Installation/Configuration step by step:
Working with Cisco Bug Search and Analysis App
- First go to "Searchable Table of Bugs" to check if the CSV import was successfull and all information is parsed correctly. Choose your sourcetype (ex.: cisco:bugs:asa_10.Jan.2020) in the dropdown menu, you have to see a table with several columns: BugId, BUG headline, Symptom, Condition, Workaround, Known Affected Releases, Known Fixed Releases, tag and component. Use filters to find a particular infomation that you need.
- If you see that the parsing is incorrect, for example some columns are empty, go to "Search" tab and check it manually.
- Go to Top Bugs to find which BugIds affect most releases. Again, use filters to narrow.
- You can use Bug Tagging to add your own information, Tags and Components, to the bug information. For example you can split bugs by type (Vulnerability, Performance, etc.) using Tags and by system component (Authentication, Core, Logging, API, Hardware, etc.) using Component. This is a tedious task, especially if you have thousands of bugs, so choose wisely which bugs to tag (relevant and recent only?). Once done, you can use advanced "Bug Analysis" to get more insights. Read below about how to tag.

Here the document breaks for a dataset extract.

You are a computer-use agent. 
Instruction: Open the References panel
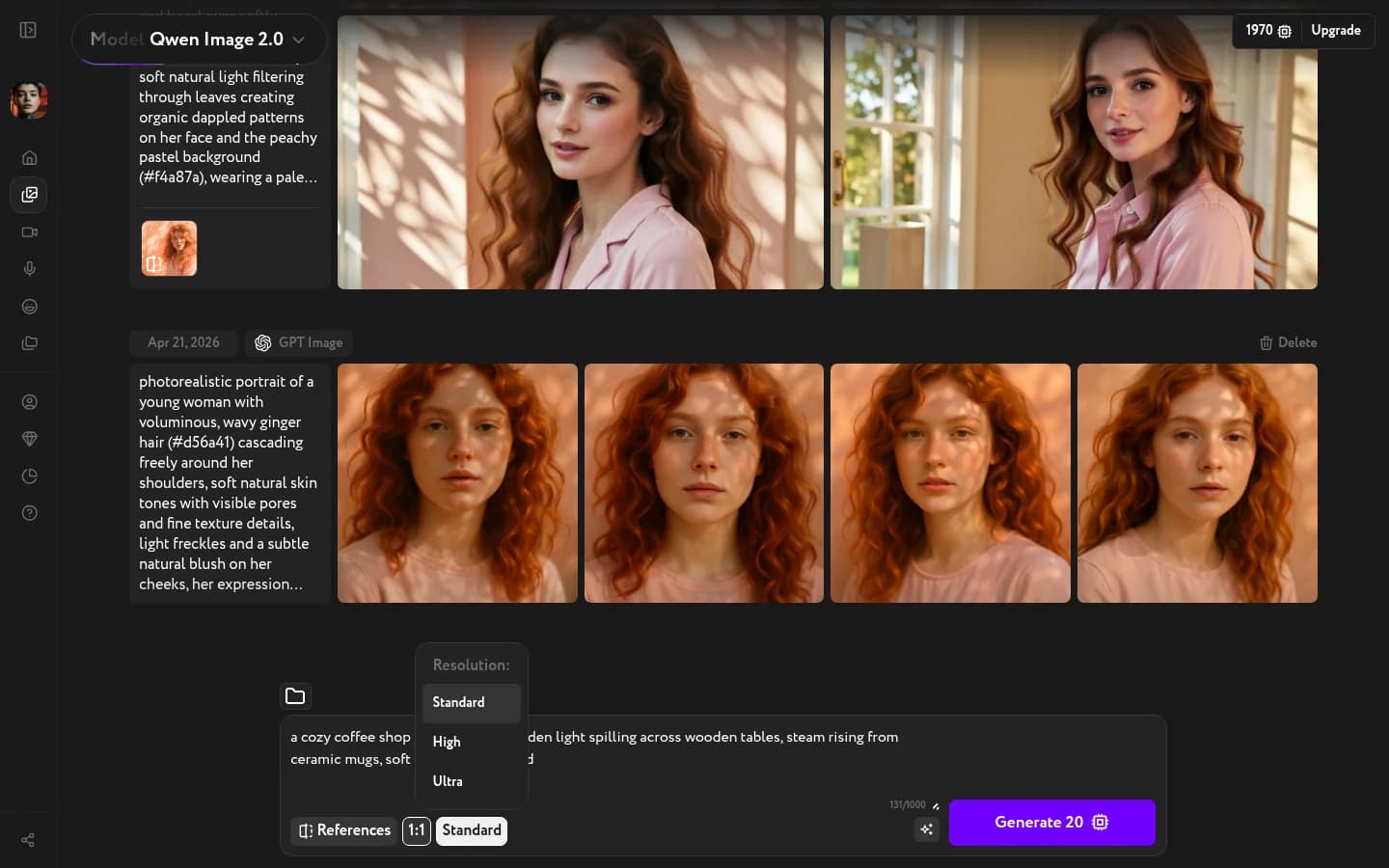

- If you plan to migrate or upgrade, use the statistic to estimate the stability of the release you want to deploy, if it contains bugs in system components which you need, etc.
- If you want to learn about bugs, check if there are in many or only in few releases, which workarounds exist.
- If you're looking to make your systems more stable, check if there are any components or conditions which are responsible for a large portion of problems. For example disable some non critical component or reducing the load can help avoid some kind of bugs.
How to assign components and tags
- After you have read description of relevant bugs, you will get idea how to split bugs in different categories, like bugs caused a performance impact, or reducing stability, or vulnerabilities. Use tags to categorize bugs. From the other side you can split bugs by responsible or affected system components of the product, like authentication, logging, some external components/dependencies and so on.
- Go to "Bug Tagging" and use "add a tag" or "add a component name" to populate a dropdown lists. Just type any keyword like "authentication" in the input field and press tab - the tag or component name will be in the dropdown menu after 10 seconds or less. You don't need to enter all possible tags/components at once, you can add them anytime later.
- Now select your sourcetype below to display a table of bugs, then click on the BugId which you want to categorize - the BugId will be selected and displayed in the "selected BugId" above. Now assign a tag and a component name and press TAB. Both tag and component are optional, you can assign only a tag and leave a component empty and visa versa. After 10 seconds or less your tag/component will be shown in the table of the bugs.
- You can assign components and tags to BugIds manually by modified corresponding lookup files directly. They are located in the lookup folder.
Bug tagging step by step:
Type a tag and press TAB, you new tag will appear in the dropdown list shortly.
Repeat this step until you've entered all desired tags and component names.
Now choose a sourcetype (a list of bugs you imported previously).
Click on the bug which you want to add tag/component to. The BugId will be selected and shown in the input field.
Now apply a tag and/or a component name. The table below will be updated shortly and show tag/component in the table.
This app should work with Splunk 7.x/8.x on Windows and Linux platforms.
All what you do with this app is on your own responsibility!
This is a first public release, it contains some bugs, but not too many so I need to write a own bug search tool :-)
Improve UI and add some advanced features.